Linear and Multilinear Algebra ( IF 0.9 ) Pub Date : 2021-07-31 , DOI: 10.1080/03081087.2021.1960259 M. Seetharama Gowda 1
This article deals with necessary and sufficient conditions for a family of elements in a Euclidean Jordan algebra to have simultaneous (order) spectral decomposition. Motivated by a well-known matrix theory result that any family of pairwise commuting complex Hermitian matrices is simultaneously (unitarily) diagonalizable, we show that in the setting of a general Euclidean Jordan algebra, any family of pairwise operator commuting elements has a simultaneous spectral decomposition, i.e. there exists a common Jordan frame {e1, e2, …, en} relative to which every element in the given family has the eigenvalue decomposition of the form λ1e1 + λ2e2 + · · · + λnen.

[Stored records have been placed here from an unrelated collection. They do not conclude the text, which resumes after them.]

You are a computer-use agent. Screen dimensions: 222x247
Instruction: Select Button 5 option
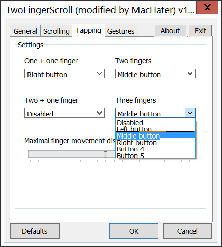(x=155, y=155)
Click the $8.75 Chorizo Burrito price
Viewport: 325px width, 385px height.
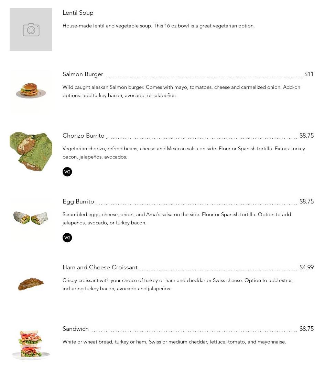(x=306, y=136)
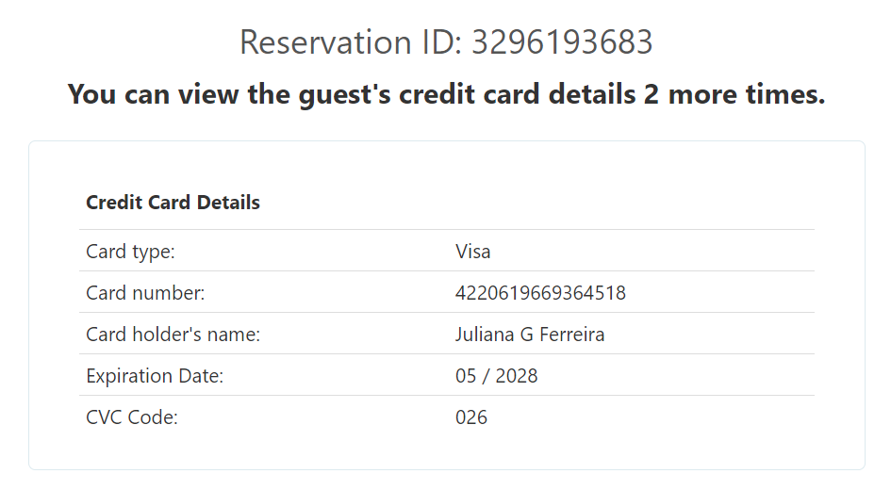Click the card number value

(x=540, y=294)
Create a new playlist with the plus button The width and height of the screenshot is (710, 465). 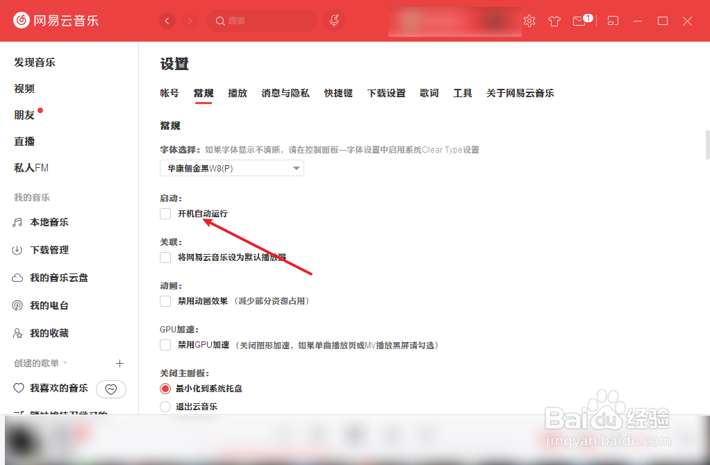[x=119, y=362]
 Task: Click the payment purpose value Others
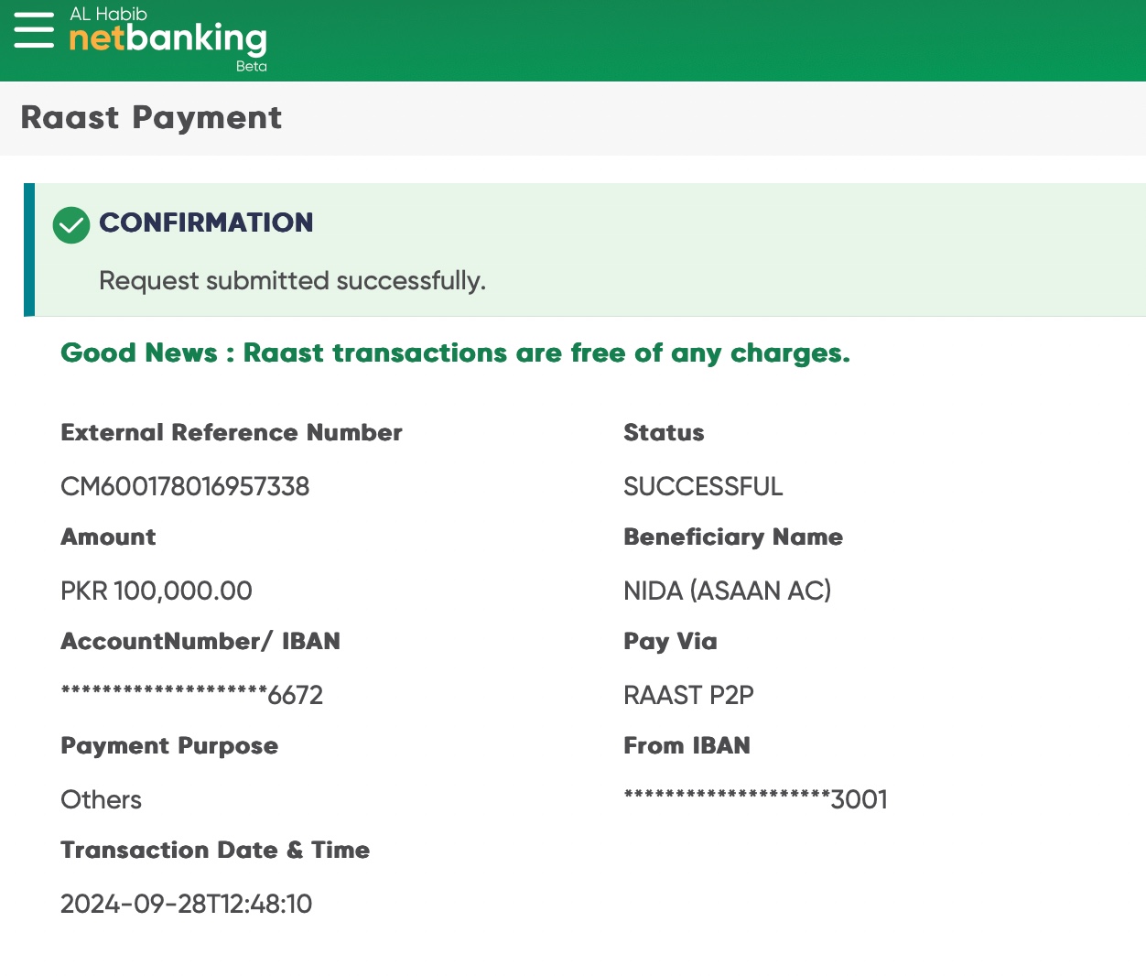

The simultaneous order spectral decomposition further demands the ordering of eigenvalues λ1 ≥ λ2 ≥ · · · ≥ λn. We characterize this by a pairwise strong operator commutativity condition 〈x, y〉 = 〈λ(x), λ(y)〉 or, equivalently, λ(x + y) = λ(x) + λ(y), where λ(x) denotes the vector of eigenvalues of x written in the decreasing order. Going beyond Euclidean Jordan algebras, we formulate commutativity conditions in the setting of the so-called Fan–Theobald–von Neumann system that includes normal decomposition systems (Eaton triples) and certain systems induced by hyperbolic polynomials.
中文翻译:
欧几里得约旦代数及相关系统中的同时谱分解
本文讨论欧几里得约旦代数中的元素族具有同时(阶)谱分解的必要条件和充分条件。受著名的矩阵理论结果的启发,即任何成对交换复数厄尔米特矩阵族都同时(单一地)对角化,我们表明,在一般欧几里得约旦代数的设置中,任何成对算子交换元素族都具有同时谱分解,即存在一个共同的 Jordan 框架 { e 1 , e 2 , …, en } 相对于给定族中的每个元素都具有λ 1 e 1 + λ形式的特征值分解2 e 2 + · · · + λ n e n。同时阶谱分解进一步要求对特征值进行排序λ 1 ≥ λ 2 ≥ · · · ≥ λ n。我们通过成对的强算子交换性条件 〈x , y〉 = 〈λ ( x ), λ ( y )〉 或等效地λ ( x + y ) = λ ( x ) + λ ( y ) 来表征这一点,其中λ ( x ) 表示按降序排列的x的特征值向量。超越欧几里得约旦代数,我们在所谓的 Fan-Theobald-von Neumann 系统的设置中制定了交换条件,该系统包括正常分解系统(伊顿三元组)和由双曲多项式诱导的某些系统。